Один замечательный писатель, книга которого до сих пор не переведена на русский язык, итальянский философ музыки и сам хороший музыкант, Бастианелли, в своей книге по истории музыки устанавливает такой закон: музыка после Бетховена стала сейчас же прогрессировать с огромной быстротой по линии формального усложнения, теряя в то же время все больше и больше свое этическое, моральное и жизненное содержание. Вместо исповеди и проповеди, какой музыка была во времена Бетховена, — она стала только забавным звучанием.
Может быть, это слишком грубо сказано; после Бетховена было много хороших музыкантов1, и сейчас есть хорошие музыканты. Но ценность музыки Бетховена в сравнении со всеми последующими потоками музыки, несомненно, огромна.
1
Например, Лист, Шопен или кульминационный пункт в музыке, носящей на себе печать предчувствия нашей революции, — Скрябин.
Бетховен был как раз представителем такого момента, во время которого музыка взобралась на чрезвычайно большие вершины. Поэтому более близкие к нам по времени музыканты на самом деле дальше от нас, чем он. Мы — тоже вершина. Мы работники громадного подъема человеческой энергии, мы дети пролетарской весны, весны пролетарской революции. И вот, когда мы с этой вершины оглядываемся вокруг, мы видим вершину самую большую до нас в истории — революционный подъем буржуазии. И мы находим поэтому, как указал Ленин, у себя много общего с материалистами XVIII столетия, с некоторыми самыми крайними, взобравшимися на самую большую высоту революционерами — как, например, с Маратом, с первым коммунистом Гракхом Бабефом и его школой и т. д. Так же точно и те творцы в области искусства, которые отразили высшие достижения молодой буржуазии, окажутся гораздо ближе к нам, чем выразители идеологии дряхлеющей, хотя бы и омолаживающейся буржуазии. Эта последняя — не наш предшественник, а готовый ко гробу старец, которого нам предстоит похоронить. Пролетарская юность ближе к буржуазной юности, чем к буржуазной дряхлости. Вот почему Бетховен, который выражает эту буржуазную юность, нам близок. Юная буржуазия не была типичной буржуазией. Ее специфические черты в ней сказывались, но меньше, чем то, что это был все–таки революционный класс, который шел вперед с великими надеждами и на своем знамени начертал: «свобода, равенство и братство», а иногда договаривался, хотя и в утопической форме, до того, что нельзя добиться этой цели без уничтожения частной собственности (так говорила мелкая, самая радикальная буржуазия). Буржуазия выступала как вождь широких масс, которые всколыхнулись вследствие ее революции.
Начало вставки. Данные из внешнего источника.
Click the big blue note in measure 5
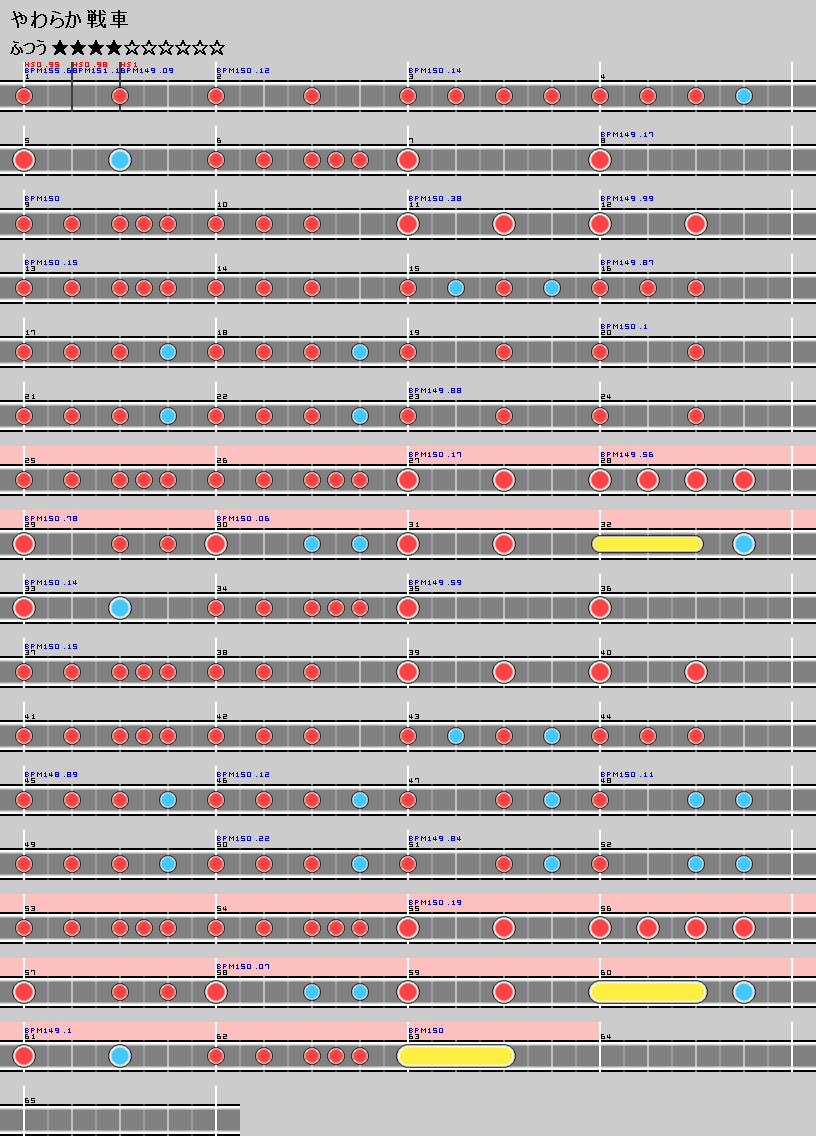click(x=120, y=160)
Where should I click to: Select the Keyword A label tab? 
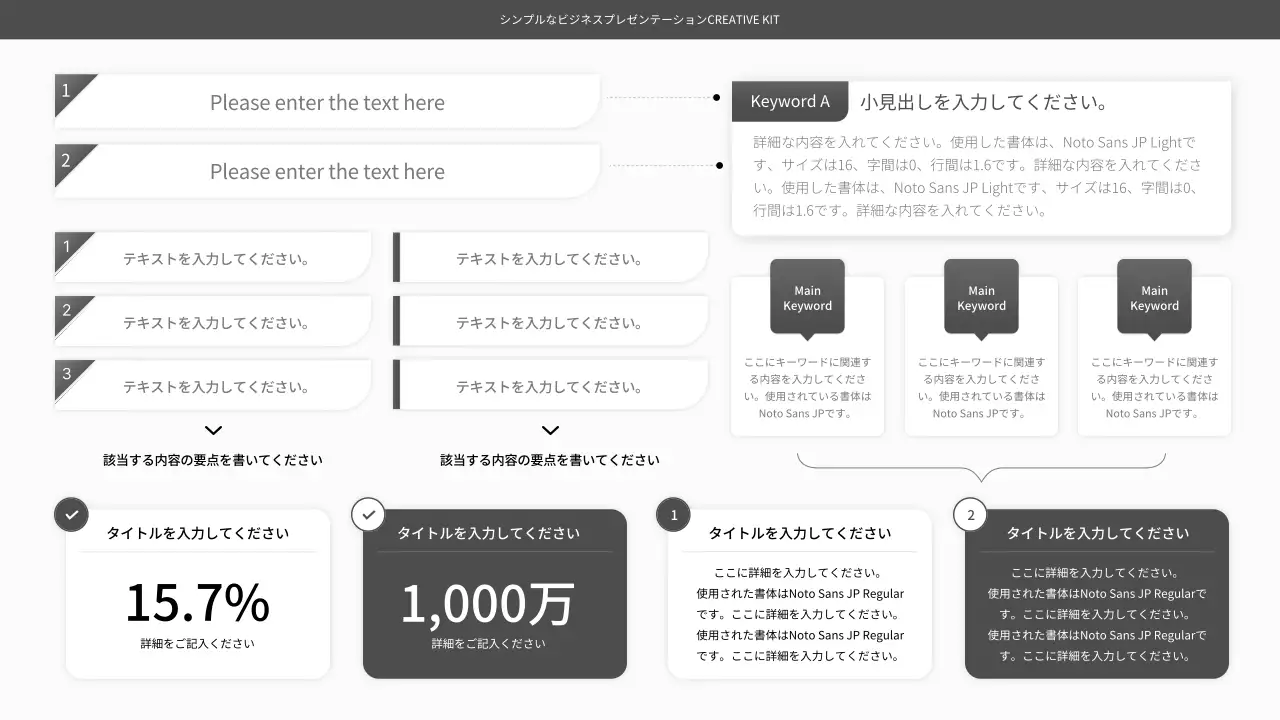coord(790,101)
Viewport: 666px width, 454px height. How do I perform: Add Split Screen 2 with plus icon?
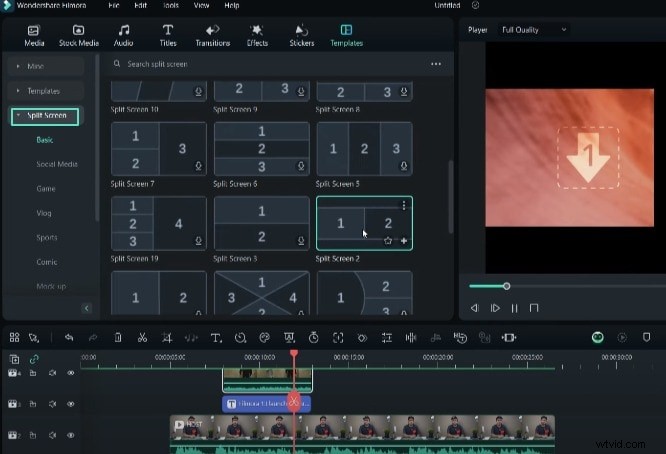[404, 241]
Вот почему есть моменты, роднящие нас с юной буржуазией.
Я бы сказал, что Бетховен родился и жил в самых счастливых условиях, какие только можно вообразить для музыканта. Знающий жизнь Бетховена, может быть, посмеется над этими словами. Он родился в бедной семье, отец его был пьяницей и негодяем. Он сам был музыкальным лакеем у разных придворных магнатов, которые терпеть его не могли и платили ему презрительной ласковостью за его талант. Вообще магнаты относились тогда к артистам, поэтам, музыкантам, которые доставляли им развлечения, как к своеобразным шутам. К концу жизни Бетховен оглох, а для музыканта это особенно ужасно. Он никогда не был счастлив в любви, его большая романтическая привязанность к женщинам всегда встречала препятствие; он любил судорожной любовью своего племянника, который был, однако, мелким человеком и почти негодяем, за все его заботы не давал ничего, кроме разочарований и тяжелой тоски. Жизнь Бетховена окутана мраком. Чрезвычайно редко у него бывали хорошие моменты. Но я говорю, что он жил в самых счастливых условиях для музыканта, и повторяю это. После того как я дам некоторый социологический анализ этих условий, вы поймете, что некоторые несчастья были для него выгодны — не как для человека, а как для творца, не для Бетховена, который прожил на земле и умер, а для вечного Бетховена.
Феодальный строй упорядочивал, распределял по сословным клеточкам всю общественную жизнь. Каждый, родившийся в определенной среде, катился дальше по определенной для этой среды колее. Каждому было уготовано его место и редко кто из этого места выпадал. Дворянин проводил время так, как полагается дворянину. Ремесленник, родившийся в известном цехе, должен был производить то, что производит весь его цех. Цеховым правом и общегосударственным правом это было твердо установлено. И музыка, которая была главным образом общественной — для церковных или дворянских светских, придворных церемоний, — должна была писаться преимущественно так, как писали раньше, — может быть, чуточку посложней, но, в общем, в формах, установленных раз навсегда общественной жизнью. Индивидуальность, личность, даже самая великая, редко могла выдвинуться.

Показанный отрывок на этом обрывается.